Après la hausse des taux directeurs turcs qui atteignent désormais 25%, la devise du pays a bondi face au dollar jeudi 24 août en fin de journée. Vers 17H45 GMT (19H45 heure de Paris), la livre turque atteignait 6,02%, à 25,656 livres pour un dollar, après avoir frôlé les 7% de hausse.La devise a même touché 25,287 dollars, son plus haut niveau face au billet vert depuis fin juin.
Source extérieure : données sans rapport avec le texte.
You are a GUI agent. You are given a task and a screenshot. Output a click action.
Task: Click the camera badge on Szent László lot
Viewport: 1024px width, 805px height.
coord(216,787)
La dépréciation quasi-continue de la monnaie turque l'avait emportée début août jusqu'à son plus bas historique, à près de 27,307 livres pour un dollar.
Cette appréciation de la devise turque fait suite à l'augmentation des taux directeurs par la banque centrale du pays. L'institution turque a relevé jeudi 24 août son taux directeur de 17,5% à 25% afin d'empêcher un rebond de l'inflation, repartie à la hausse en juillet après huit mois de ralentissement. Elle demeure néanmoins proche des 48% et la banque centrale s'attend à ce que le taux d'inflation annuel atteigne 60% entre avril et juin de l'année prochaine.
Ce relèvement s'est avéré bien plus haut que prévu, les analystes anticipant une hausse de taux de moindre ampleur. Selon leurs prévisions, les taux devaient augmenter de 250 points de base, rappelle Tatha Ghose, de Commerzbank, soit un taux directeur à 20%.
De son côté, le dollar a renforcé ses gains face à l'euro et à la livre sterling, ces devises étant affaiblies par des signes de ralentissement de l'économie en Europe.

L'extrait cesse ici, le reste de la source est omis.